Complete the following –
**1)** According to the essay on Renzogallo, in which period was his change of priorities already discernible in all of his works?
**2)** Resume the essay on Renzogallo from the point where it stops, picking up after its last sentence.

Passage provided –
++++++

A daily, suspended tension | Aldo Iori

Renzogallo’s artistic production of the last few years reveals a growing interest in the relationship of work to space and time, in memories of ancient and far-reaching shapes, in the metaphysical rather than in the material dimension. This change of priorities – already discernible in all of his works in the early 80’s – is due to several factors, all intimately interconnected, prompted by new reflections and personal experiences.
First of all, a growing tendency toward the speculative dimension of his work has led Renzogallo to explore and research in depth the realms of philosophical and meditative disciplines through literature, poetry or even direct experience with people and places. As a result, the work becomes weightier through echoes of distant cultures that blend with the original strong Mediterranean roots. A constant feature of Renzogallo’s work is its demand for the viewer’s intense participation. That demand is now even sharper, as its works release, each in its own way, different suggestions, echoes of profound and archaic elements interwoven with classical ideals. The mature awareness of the artist and his proven mastery in handling composition and materials translate the irresistible and intimate need – using matter that is worked, manipulated or left as it is – to give form to something always on the borderline between what is and what unwraps within the observer’s mind (though still invisible to the eye).

++++++

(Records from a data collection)
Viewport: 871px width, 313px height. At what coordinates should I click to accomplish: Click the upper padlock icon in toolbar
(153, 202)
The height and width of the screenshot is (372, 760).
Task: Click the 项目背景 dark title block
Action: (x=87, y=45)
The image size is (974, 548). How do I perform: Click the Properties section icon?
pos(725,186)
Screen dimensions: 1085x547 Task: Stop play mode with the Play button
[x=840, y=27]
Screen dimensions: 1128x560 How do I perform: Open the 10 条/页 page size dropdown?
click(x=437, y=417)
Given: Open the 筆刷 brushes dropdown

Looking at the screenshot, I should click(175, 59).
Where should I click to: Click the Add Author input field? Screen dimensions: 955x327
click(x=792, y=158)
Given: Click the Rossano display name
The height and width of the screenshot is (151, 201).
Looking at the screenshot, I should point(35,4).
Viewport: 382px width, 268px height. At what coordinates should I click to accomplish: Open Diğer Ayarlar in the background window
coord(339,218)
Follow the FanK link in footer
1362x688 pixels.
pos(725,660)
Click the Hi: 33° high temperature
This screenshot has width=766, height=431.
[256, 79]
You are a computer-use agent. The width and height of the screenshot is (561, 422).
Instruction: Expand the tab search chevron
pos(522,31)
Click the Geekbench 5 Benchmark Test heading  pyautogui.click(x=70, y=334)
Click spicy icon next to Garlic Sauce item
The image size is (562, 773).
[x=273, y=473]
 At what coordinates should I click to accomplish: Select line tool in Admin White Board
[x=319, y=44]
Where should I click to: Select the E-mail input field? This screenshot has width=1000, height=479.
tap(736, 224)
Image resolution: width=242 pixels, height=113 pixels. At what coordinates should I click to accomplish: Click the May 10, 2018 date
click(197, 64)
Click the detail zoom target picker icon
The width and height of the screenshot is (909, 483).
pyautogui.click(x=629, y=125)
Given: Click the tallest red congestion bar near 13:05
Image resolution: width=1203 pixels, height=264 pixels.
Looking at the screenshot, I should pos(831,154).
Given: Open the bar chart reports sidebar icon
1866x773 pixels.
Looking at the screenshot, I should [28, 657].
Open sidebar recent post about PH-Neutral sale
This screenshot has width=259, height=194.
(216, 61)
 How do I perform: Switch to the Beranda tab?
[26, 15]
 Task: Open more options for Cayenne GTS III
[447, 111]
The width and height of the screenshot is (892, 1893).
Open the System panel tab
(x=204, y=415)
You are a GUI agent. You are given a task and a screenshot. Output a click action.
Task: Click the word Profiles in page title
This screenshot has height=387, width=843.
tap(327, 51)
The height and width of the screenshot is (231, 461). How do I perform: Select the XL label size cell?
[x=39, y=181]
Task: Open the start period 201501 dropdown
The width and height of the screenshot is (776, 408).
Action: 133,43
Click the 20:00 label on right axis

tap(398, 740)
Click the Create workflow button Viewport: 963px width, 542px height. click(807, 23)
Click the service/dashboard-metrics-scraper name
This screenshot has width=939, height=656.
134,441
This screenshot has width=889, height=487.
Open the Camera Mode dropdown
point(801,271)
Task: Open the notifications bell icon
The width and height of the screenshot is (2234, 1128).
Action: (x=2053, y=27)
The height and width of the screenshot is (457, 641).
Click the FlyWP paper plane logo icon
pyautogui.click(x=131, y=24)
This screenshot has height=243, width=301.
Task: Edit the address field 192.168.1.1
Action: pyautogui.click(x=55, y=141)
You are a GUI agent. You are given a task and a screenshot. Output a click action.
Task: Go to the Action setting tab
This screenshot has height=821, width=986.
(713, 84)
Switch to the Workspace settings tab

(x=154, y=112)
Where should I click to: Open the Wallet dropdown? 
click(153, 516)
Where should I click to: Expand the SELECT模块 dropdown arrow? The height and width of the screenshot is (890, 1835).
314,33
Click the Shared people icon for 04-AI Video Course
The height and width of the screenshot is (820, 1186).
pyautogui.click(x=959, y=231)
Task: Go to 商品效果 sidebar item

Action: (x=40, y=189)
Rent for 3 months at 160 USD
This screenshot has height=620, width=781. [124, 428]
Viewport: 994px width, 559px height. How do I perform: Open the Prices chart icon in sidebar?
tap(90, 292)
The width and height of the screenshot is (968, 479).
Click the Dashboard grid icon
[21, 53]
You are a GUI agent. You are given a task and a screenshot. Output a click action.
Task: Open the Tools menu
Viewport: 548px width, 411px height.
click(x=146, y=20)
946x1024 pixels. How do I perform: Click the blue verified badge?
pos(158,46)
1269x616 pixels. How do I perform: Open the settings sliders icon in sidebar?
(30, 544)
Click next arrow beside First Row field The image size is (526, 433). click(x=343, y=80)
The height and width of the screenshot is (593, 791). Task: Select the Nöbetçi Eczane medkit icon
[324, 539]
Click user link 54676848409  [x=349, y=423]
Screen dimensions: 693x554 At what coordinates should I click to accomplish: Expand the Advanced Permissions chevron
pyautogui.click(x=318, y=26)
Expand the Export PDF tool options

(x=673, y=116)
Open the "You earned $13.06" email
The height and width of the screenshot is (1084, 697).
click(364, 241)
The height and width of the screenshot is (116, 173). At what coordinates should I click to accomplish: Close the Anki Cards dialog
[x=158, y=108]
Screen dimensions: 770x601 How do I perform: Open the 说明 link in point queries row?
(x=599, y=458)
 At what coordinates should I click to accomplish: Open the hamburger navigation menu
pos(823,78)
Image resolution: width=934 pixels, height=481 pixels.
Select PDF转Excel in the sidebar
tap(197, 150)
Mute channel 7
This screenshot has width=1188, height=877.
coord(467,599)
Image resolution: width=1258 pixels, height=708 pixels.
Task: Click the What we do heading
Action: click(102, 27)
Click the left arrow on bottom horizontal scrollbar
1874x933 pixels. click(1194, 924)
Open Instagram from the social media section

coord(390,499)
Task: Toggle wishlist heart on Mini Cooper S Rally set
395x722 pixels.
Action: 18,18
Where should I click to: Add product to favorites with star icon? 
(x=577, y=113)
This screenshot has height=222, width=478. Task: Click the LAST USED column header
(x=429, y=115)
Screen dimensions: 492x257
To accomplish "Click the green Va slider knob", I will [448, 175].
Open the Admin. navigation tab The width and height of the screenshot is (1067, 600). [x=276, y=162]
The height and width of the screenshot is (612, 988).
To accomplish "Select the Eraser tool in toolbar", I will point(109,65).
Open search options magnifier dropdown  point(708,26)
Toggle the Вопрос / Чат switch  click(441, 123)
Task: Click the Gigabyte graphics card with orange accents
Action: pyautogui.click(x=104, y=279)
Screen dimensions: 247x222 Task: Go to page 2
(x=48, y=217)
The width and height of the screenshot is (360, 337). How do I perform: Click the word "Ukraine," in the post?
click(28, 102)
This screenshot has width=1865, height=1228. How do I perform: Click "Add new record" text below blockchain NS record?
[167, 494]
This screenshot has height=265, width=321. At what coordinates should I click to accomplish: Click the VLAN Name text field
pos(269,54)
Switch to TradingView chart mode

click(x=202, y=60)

++++++

Responses to the tasks –
**1)** In the early 80's.

**2)**
In earlier works, the symbolic value and the spatial suspension of forms, as well as the combination of materials, the dominance of specific shades of colour and compositional relationships were already strong evidence of an intense search for an immaterial dimension. It was a dimension, however, that the inherent reality of the works as well as the aesthetic patterns and ideologies associated at the time with art, helped to conceal and, somehow, hide. Today, a stronger concern for the speculative dimension mentioned above, together with the precision of the gesture, the accuracy in the choice of materials and his skill in using them, as well as an evolutionary process even more harmonious than before, are all reflected in a work that is more serene as it reaches its epiphanic moment, free from needless and facile artifices. This contrasts with contemporary trends aimed at bringing clamour to the forefront rather than silence; the artist’s position against those trends, puts him on a parallel line to the path of history where he remains strongly anchored and settled.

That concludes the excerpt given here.